- _Work request_: The result should hold only the lines from the one with "You are a computer-use agent." through the final line of the data below, transcribed exactly, pictures left out.

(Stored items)

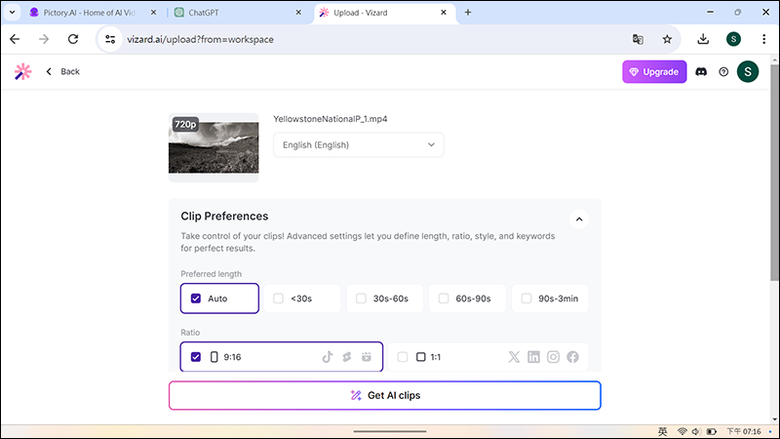Viewport: 780px width, 439px height.
Task: Open the Discord community icon
Action: click(x=701, y=72)
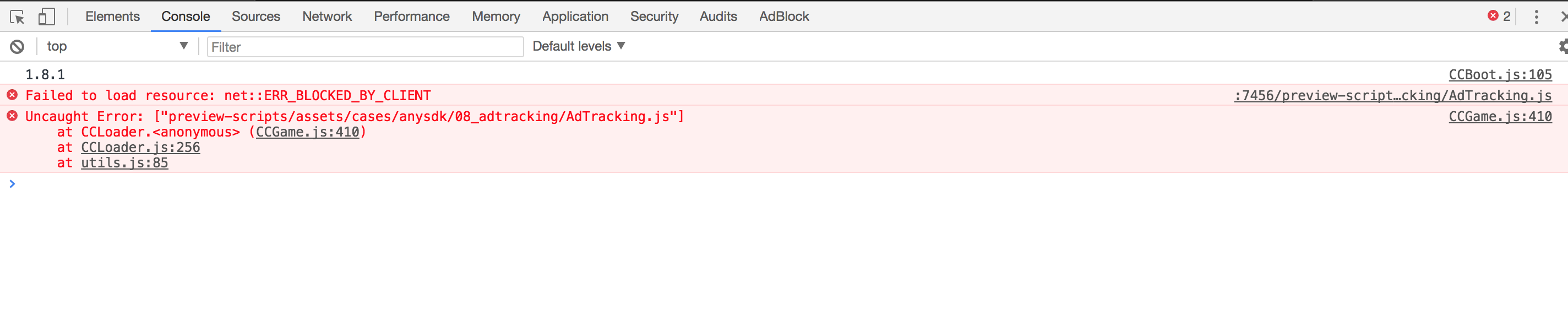
Task: Toggle the device toolbar icon
Action: coord(46,17)
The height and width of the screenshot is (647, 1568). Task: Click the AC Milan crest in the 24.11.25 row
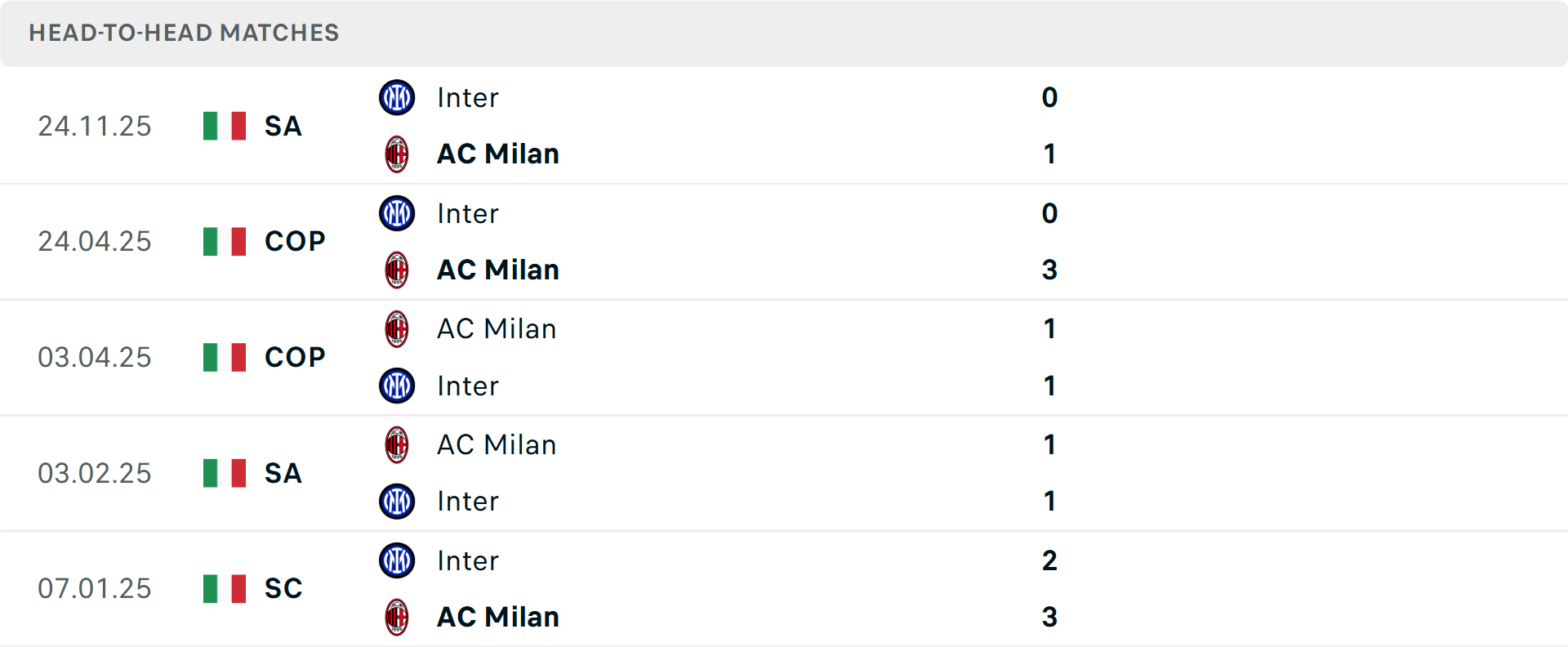pos(397,154)
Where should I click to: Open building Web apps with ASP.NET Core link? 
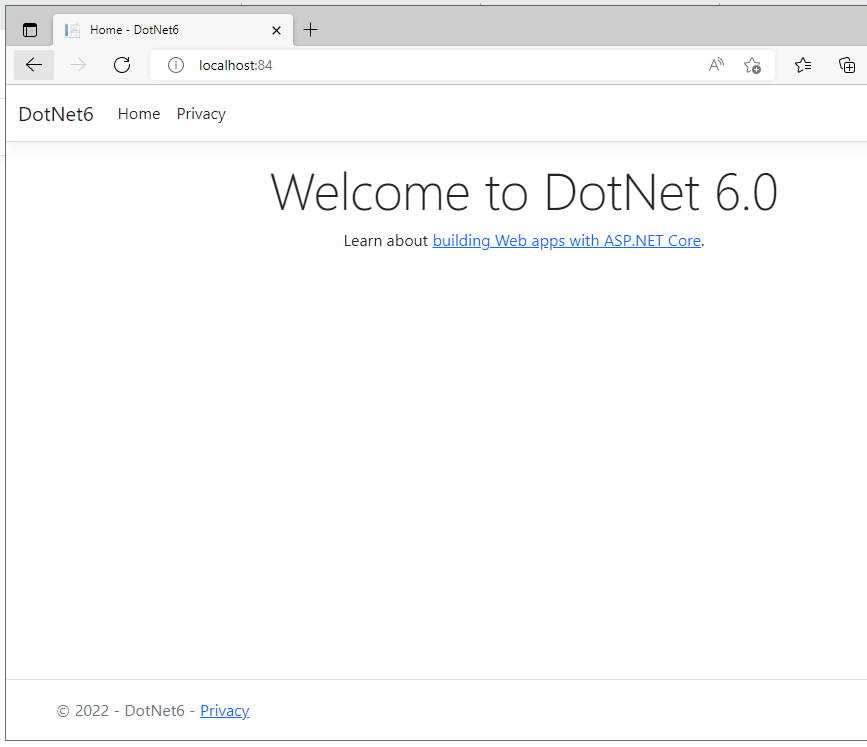[x=567, y=241]
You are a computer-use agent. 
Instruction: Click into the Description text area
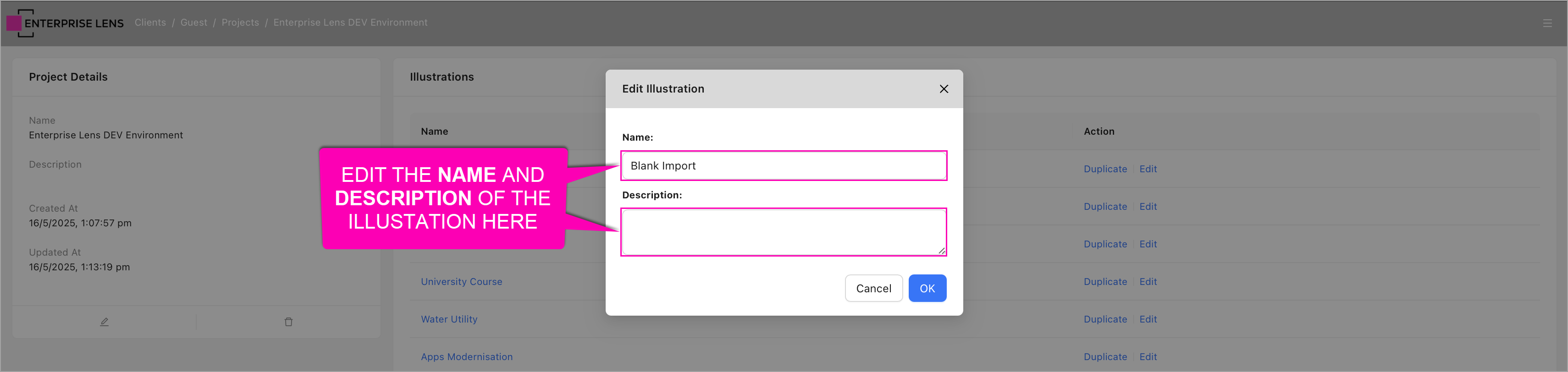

- _Expected answer_:
You are a computer-use agent. 
Instruction: Click into the Description text area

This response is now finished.